You’re just about to
meet someone for the first time when the person making the introduction tells
you something about them that makes you feel uneasy; your gut tells you you’ve just
been given a warning.
These seemingly casual remarks – which are often delivered with a hint of awe or perhaps a little bit of affectionate eye-rolling – are red flags for me. Here's a few, along with what, in my experience, they turn out to mean:
She’s a character She’s probably loud, self-serving and attention-seeking.
He calls a spade a spade. He’s superior and insensitive.
She doesn’t suffer fools. She’s intolerant and judgemental.
He's a no-nonsense person. He lacks empathy and compassion.
She tells it how it is. She’s rude and narrow minded.
He’s a black-and-white person. He’s shallow and arrogant.
She’s a private person. She puts on a front and lives by a false narrative.
And the good old trusty:
Oh, well, that’s just So-and-so. They will not be challenged and they lack introspection.
If you read each column separately, the left side could be seen as a list of positive, down-to-earth and honest personality traits. The right side, however, is a near-perfect description of a narcissist.
But it seems that a lot of folk would rather disguise someone’s toxic behaviour as a virtue than name it for what it really is.
But why? Why do we allow them to do this? Why do we enable them and facilitate their entitlement to say and do whatever they want?
Why do we let narcissists be narcissists?
Why do we tolerate the intolerant?
Is it just easier – the ‘anything for a quiet life’ thing? To allow someone to hurt us rather than challenge them and risk creating a scene?
Or is it our human urge to seek the good in someone – there must be a ‘good’ reason for what they said or did, they couldn’t have really meant it like that?
Should we put up or should we call out?
The Will-Smith-at-the-Oscars debacle is a great example of how challenging someone can go horribly wrong. Is this why we hold back and bite our tongue – for fear of ending up the bad guy? And does the other person know this? Is this how they get away with it?
Perhaps the most crucial item in an emotional manipulator’s toolkit is plausible deniability: the ability to deny any involvement in illegal or unethical activities, because there is no clear evidence to prove involvement (politicaldictionary.com). So when you find someone to be any of the things in the right-hand column – where is your empathy and compassion? –they can come back at you – calm down, I’m just a no-nonsense type, you’re way too oversensitive! And it’s our fear of having the tables flipped on us like this that stops us from standing up to toxic people. Essentially, you’re caught between a choice of putting up, shutting up and feeling hurt or angry or calling out and defending and being made to look like the crazy one. It’s not called emotional manipulation for nothing.
It’s very difficult to know what to do, especially in the moment, and although I don’t think Will Smith did the right thing, I do understand why he did it - he saw the hurt that Chris Rock's joke caused to his wife, and the red mist came down. In this particular case, I suspect there was more to it, related to the dynamics of their relationship, which may have influenced his violent reaction.
Perhaps the only way to deal with rudeness and hurtful or unfair words is to put our faith in those around us who witnessed it, to trust that even if they don’t actually come out and say, even if they diplomatically hide their real opinions behind left-column words, deep down, they know the right from the wrong, the good from the bad. They might even have some supportive words saved up for later, when it's safer to talk. Ask yourself who would they trust to be vulnerable with, you or the person who just insulted you? And so, even though nothing is said, and the abuser goes unchallenged, and at the time, onlookers turn the bad behaviour into some kind of quality, deep down, everyone knows. If Smith hadn’t hit Rock, everyone would still have recognised the insensitive joke, and Smith could have used his acceptance speech to his advantage by slipping in a carefully worded comment that would have placed him much more favourably in the court of public opinion and preserved his dignity.
This is the dilemma we all face when we meet a ‘character’, and too many times, our amygdala strikes before we know what's going on. And this is why, when I hear a left-column description, given half a chance, I turn on my heel and run for the hills.
|---|
- [Requirement 1]:
Decide whether each statement below agrees with the essay on red-flag introductions, answering yes or no and quoting the essay's deciding words: (a) The writer believes Will Smith did the right thing. (b) The essay calls the right side a near-perfect description of a narcissist. (c) The essay pairs "She’s a private person" with being shallow and arrogant.
- [Requirement 2]:
Transcribe a passage from the essay on red-flag introductions, beginning at the words "She doesn’t suffer" and stopping after "shallow and arrogant.".

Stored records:
|---|
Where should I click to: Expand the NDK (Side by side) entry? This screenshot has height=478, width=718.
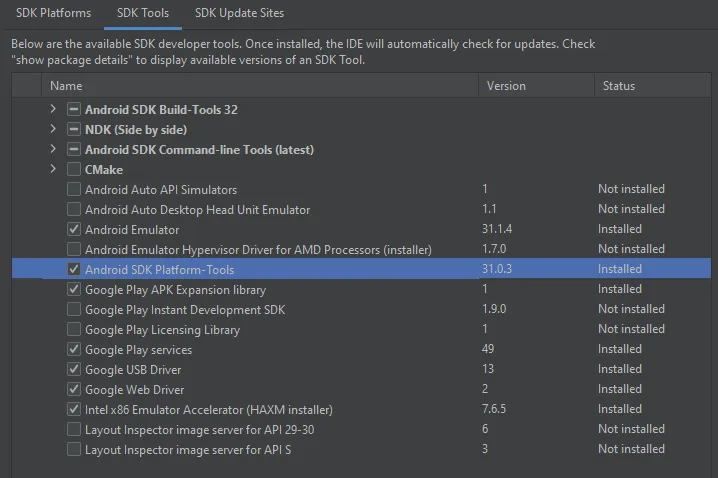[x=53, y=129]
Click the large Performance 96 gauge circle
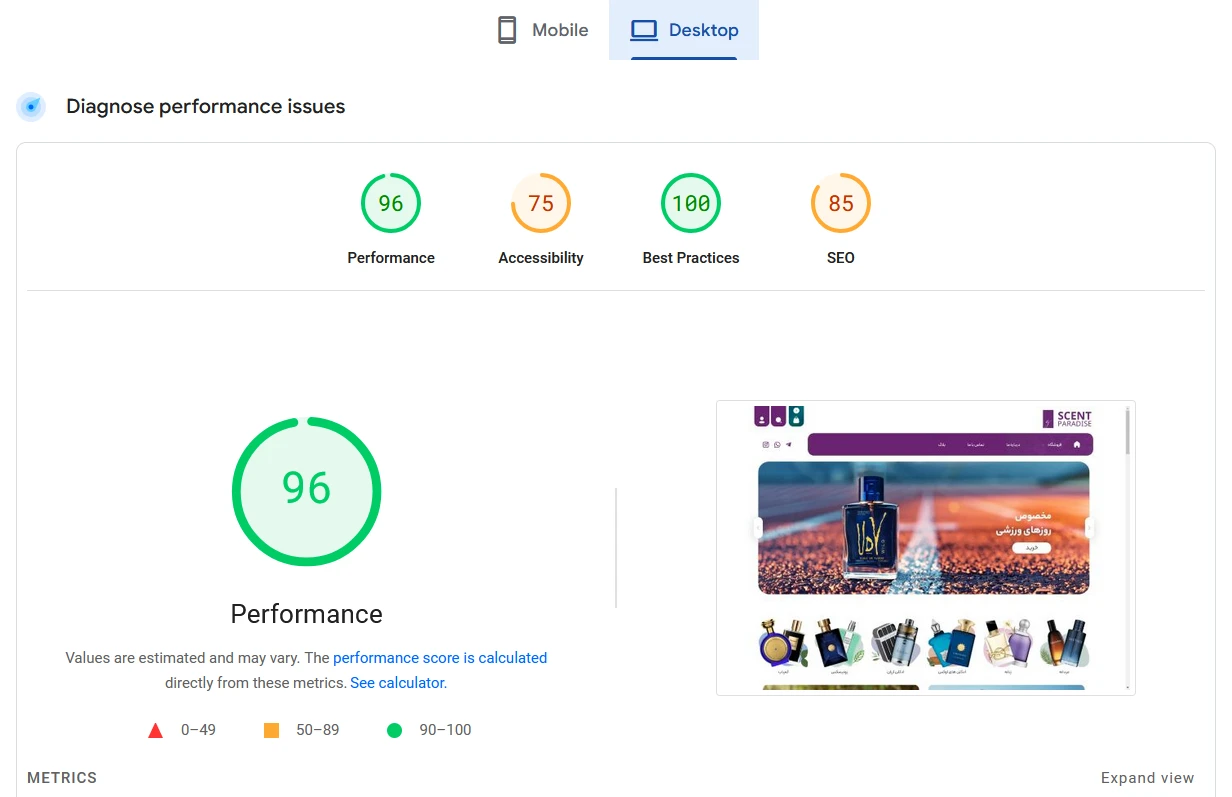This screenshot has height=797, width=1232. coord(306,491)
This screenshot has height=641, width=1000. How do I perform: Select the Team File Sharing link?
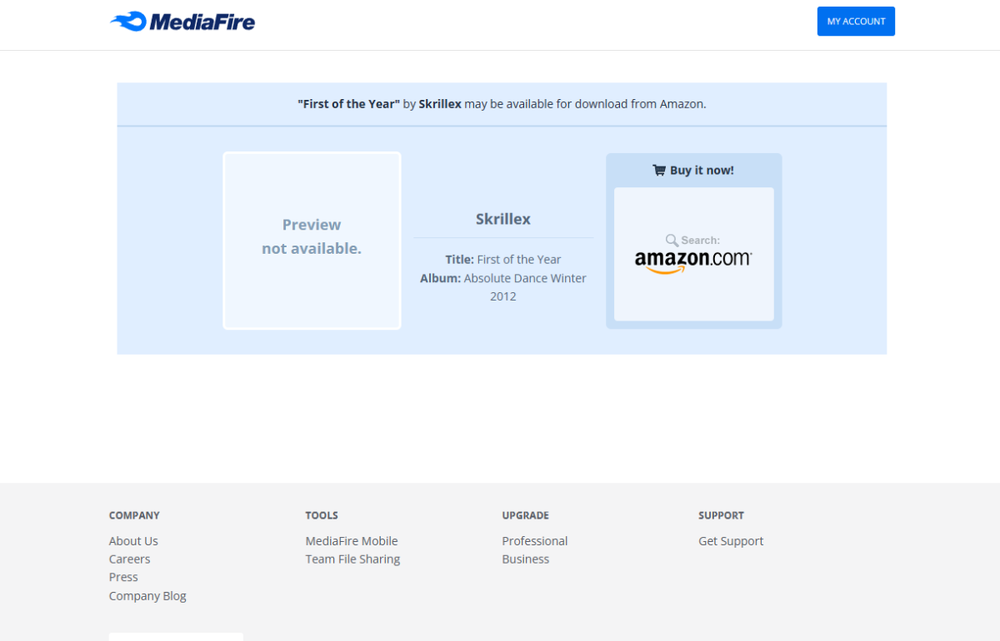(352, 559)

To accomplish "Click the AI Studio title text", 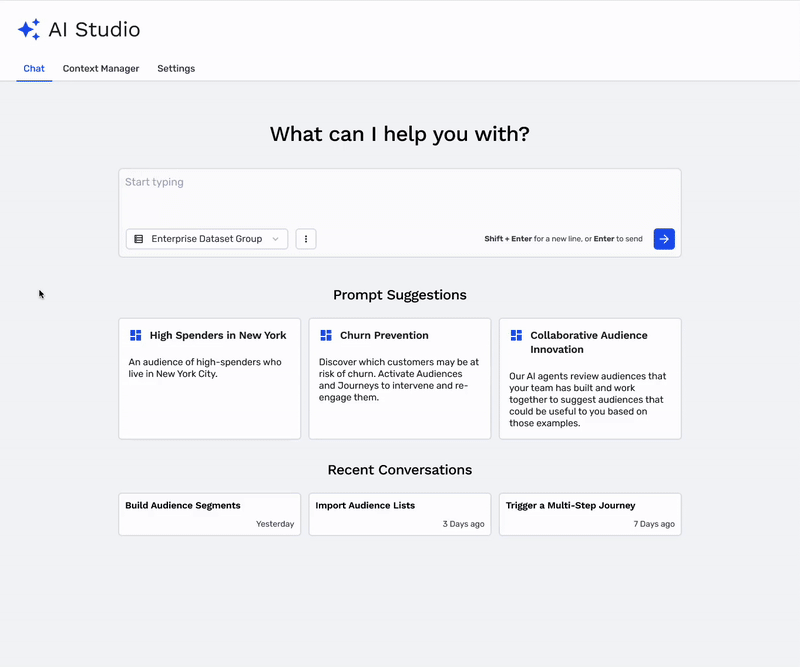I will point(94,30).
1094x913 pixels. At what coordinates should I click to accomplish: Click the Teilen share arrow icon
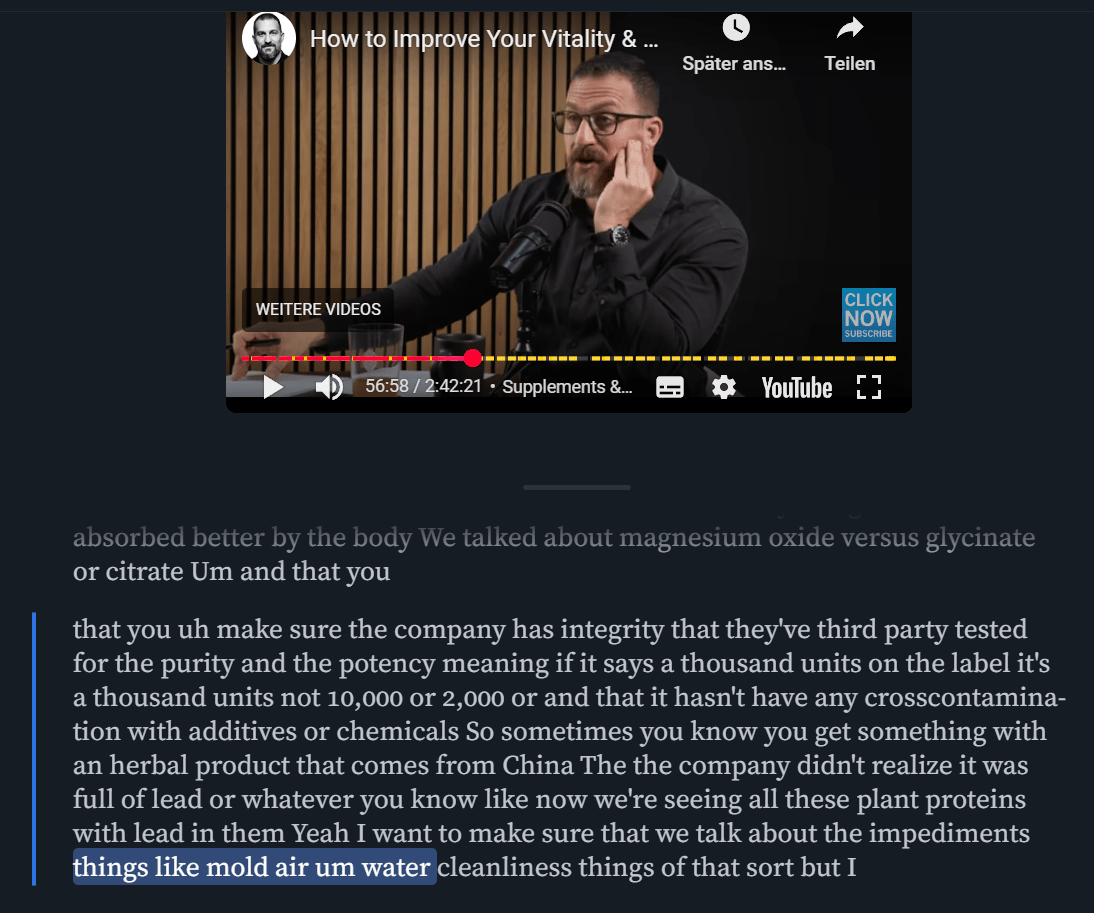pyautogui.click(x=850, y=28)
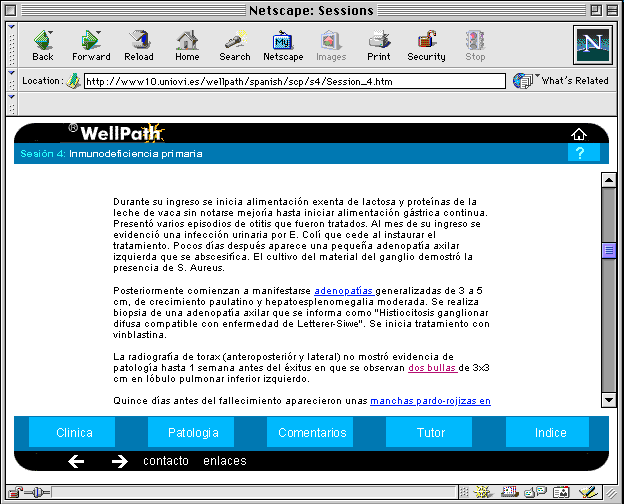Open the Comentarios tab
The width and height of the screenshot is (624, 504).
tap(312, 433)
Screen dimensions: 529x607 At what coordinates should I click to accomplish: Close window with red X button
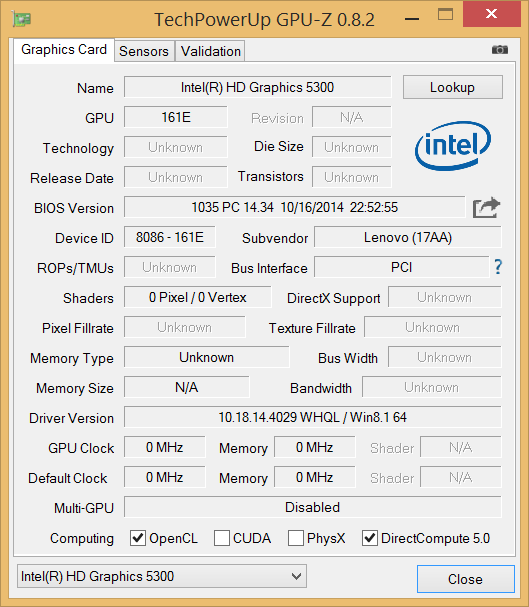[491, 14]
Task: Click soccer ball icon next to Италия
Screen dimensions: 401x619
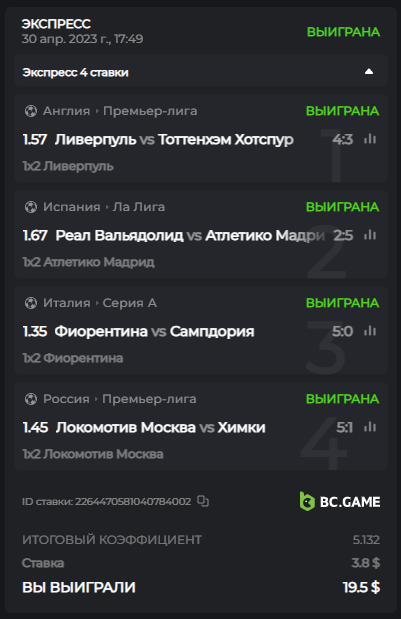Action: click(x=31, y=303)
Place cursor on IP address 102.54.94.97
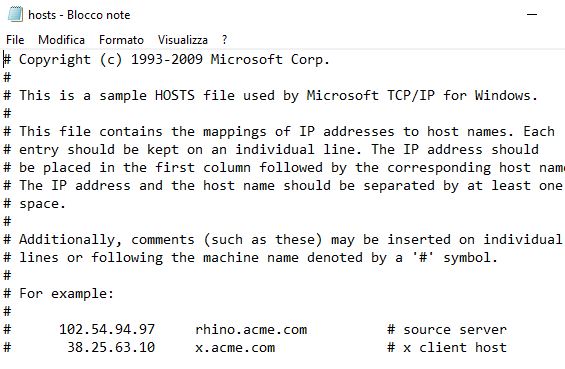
|---|
- [Expected answer 1]:
(a) No: "although I don’t think Will Smith did the right thing"
(b) Yes: "The right side, however, is a near-perfect description of a narcissist."
(c) No: "She’s a private person. She puts on a front and lives by a false narrative."

- [Expected answer 2]:
She doesn’t suffer fools. She’s intolerant and judgemental.
He's a no-nonsense person. He lacks empathy and compassion.
She tells it how it is. She’s rude and narrow minded.
He’s a black-and-white person. He’s shallow and arrogant.